── SUPPLIED DATA

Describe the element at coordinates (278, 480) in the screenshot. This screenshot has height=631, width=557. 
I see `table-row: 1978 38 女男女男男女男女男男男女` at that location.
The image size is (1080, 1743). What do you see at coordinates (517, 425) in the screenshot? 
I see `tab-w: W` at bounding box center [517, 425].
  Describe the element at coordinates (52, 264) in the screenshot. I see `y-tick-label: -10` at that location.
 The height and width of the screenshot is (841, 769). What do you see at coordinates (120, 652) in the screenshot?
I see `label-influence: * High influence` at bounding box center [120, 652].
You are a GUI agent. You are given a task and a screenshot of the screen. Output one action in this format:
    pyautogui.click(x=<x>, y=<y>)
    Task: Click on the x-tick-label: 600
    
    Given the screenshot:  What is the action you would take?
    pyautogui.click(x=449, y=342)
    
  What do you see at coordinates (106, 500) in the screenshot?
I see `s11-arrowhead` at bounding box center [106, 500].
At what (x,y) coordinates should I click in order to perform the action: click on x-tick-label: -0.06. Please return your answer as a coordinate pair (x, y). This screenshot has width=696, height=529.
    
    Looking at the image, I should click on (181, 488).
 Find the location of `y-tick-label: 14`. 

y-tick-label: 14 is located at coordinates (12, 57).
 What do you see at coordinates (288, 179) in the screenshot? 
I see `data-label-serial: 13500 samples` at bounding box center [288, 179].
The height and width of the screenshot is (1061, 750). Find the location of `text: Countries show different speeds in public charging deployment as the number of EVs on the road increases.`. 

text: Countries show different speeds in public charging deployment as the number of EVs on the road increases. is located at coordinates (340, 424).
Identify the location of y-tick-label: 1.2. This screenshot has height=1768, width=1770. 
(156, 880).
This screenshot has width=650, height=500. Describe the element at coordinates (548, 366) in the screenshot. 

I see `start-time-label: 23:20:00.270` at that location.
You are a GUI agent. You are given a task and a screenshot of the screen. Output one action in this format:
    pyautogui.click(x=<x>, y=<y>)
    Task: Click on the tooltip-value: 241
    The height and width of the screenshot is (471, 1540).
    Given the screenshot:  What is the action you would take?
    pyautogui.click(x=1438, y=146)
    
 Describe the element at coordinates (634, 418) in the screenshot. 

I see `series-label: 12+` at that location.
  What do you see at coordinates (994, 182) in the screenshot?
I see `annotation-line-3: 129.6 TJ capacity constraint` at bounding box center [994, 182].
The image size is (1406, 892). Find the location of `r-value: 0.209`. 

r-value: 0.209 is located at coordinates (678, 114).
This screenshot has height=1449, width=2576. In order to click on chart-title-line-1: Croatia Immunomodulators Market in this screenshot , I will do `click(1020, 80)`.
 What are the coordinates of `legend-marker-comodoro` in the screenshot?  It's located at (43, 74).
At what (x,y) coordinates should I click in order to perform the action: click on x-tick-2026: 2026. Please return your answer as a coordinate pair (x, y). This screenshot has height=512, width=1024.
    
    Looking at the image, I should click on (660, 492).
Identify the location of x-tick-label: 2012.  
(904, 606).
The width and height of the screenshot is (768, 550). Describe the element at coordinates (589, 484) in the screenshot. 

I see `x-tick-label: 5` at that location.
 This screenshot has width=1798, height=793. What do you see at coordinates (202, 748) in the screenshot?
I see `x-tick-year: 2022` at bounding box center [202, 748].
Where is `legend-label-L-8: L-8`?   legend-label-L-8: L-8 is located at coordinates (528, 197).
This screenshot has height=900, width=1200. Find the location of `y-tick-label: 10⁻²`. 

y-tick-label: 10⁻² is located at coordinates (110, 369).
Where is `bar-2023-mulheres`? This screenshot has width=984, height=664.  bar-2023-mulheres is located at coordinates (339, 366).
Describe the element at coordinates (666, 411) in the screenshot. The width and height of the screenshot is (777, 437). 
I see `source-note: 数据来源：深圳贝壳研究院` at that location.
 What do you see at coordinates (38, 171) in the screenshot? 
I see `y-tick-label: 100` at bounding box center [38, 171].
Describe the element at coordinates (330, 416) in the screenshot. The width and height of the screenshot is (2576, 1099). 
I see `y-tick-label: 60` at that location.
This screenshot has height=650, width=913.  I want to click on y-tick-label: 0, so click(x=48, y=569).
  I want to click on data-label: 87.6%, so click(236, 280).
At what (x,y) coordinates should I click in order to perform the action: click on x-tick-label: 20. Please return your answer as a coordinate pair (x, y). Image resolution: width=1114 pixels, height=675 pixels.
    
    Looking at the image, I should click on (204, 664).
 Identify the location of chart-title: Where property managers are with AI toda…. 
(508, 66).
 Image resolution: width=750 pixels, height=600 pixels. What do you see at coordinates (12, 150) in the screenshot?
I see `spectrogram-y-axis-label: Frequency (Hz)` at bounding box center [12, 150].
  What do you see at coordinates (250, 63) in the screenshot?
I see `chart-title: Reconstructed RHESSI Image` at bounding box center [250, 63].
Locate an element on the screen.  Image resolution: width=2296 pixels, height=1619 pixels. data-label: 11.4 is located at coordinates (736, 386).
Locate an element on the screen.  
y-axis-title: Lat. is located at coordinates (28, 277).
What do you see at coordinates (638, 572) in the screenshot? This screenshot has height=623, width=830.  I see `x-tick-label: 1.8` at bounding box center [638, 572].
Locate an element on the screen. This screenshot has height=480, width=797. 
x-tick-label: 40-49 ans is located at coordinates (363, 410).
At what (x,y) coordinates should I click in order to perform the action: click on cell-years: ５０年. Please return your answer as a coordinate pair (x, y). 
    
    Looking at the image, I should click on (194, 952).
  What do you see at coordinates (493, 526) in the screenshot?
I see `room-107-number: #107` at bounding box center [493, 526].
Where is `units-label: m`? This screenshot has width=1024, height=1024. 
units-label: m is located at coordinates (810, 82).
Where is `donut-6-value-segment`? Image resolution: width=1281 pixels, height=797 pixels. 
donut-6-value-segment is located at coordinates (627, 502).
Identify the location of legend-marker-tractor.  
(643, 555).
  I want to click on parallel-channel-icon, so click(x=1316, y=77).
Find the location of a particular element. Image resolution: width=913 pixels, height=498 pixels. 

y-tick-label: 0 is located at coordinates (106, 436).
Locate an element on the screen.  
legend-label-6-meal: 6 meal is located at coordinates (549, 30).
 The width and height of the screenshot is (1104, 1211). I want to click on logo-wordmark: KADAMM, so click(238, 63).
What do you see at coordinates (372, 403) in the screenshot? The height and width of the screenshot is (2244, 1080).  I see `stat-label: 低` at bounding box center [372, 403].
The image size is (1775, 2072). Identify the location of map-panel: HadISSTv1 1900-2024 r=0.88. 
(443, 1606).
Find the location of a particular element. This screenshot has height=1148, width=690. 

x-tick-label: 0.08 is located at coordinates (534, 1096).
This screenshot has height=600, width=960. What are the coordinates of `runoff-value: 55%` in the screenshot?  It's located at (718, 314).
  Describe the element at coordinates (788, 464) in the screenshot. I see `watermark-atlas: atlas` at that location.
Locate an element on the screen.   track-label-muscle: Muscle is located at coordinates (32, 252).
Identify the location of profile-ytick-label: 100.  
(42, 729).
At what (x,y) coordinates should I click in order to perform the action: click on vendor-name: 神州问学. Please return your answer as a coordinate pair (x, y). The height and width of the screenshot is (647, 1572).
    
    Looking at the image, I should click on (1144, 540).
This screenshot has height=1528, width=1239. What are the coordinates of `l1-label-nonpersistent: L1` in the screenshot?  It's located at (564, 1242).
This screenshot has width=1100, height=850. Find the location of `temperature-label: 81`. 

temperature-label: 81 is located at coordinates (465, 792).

────

**WORK ORDER**
Which lines in the records above contain the word "deployment"? Pull out each such line in full.

**ANSWER SECTION**
The height and width of the screenshot is (1061, 750). Find the location of `text: Countries show different speeds in public charging deployment as the number of EVs on the road increases.`. 
text: Countries show different speeds in public charging deployment as the number of EVs on the road increases. is located at coordinates (340, 424).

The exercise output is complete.